# Dataset extract:
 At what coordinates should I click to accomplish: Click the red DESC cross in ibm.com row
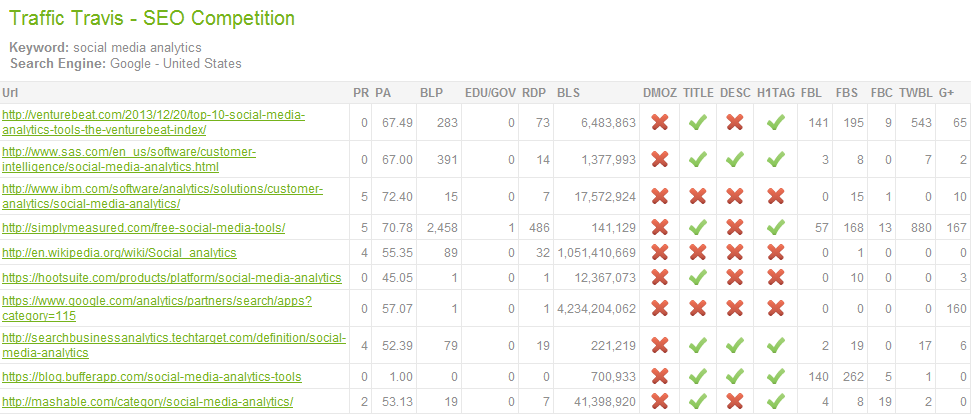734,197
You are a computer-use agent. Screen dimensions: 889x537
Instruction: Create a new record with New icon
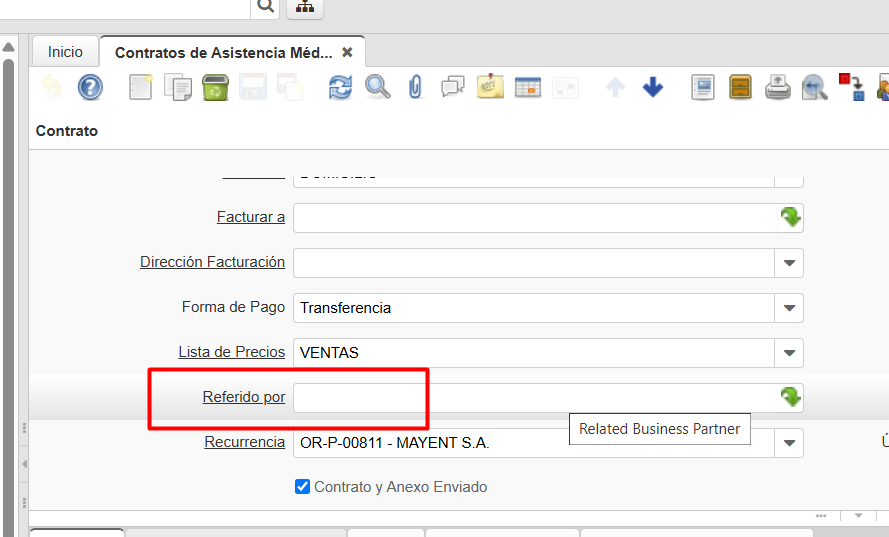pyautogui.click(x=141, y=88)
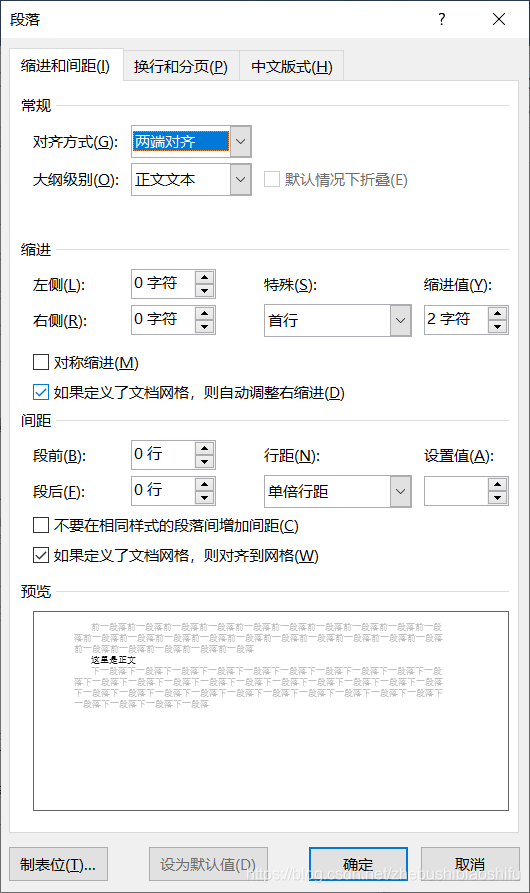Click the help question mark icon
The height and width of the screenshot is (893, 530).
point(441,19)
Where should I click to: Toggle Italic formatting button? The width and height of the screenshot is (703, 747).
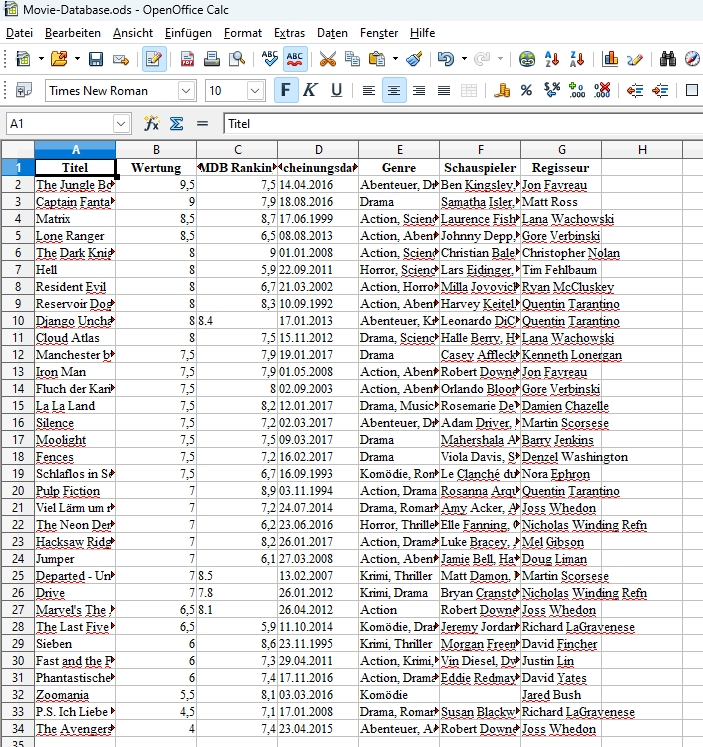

# Problem requirements:
Set down each of the records precisely, leaving any pictures behind.

# Final answer:
 At what coordinates should I click to accomplish: Click the red DESC cross in ibm.com row
734,197
You are a computer-use agent. Screen dimensions: 889x537
Instruction: Create a new record with New icon
pyautogui.click(x=141, y=88)
Click the help question mark icon
The height and width of the screenshot is (893, 530).
point(441,19)
Where should I click to: Toggle Italic formatting button? The width and height of the screenshot is (703, 747).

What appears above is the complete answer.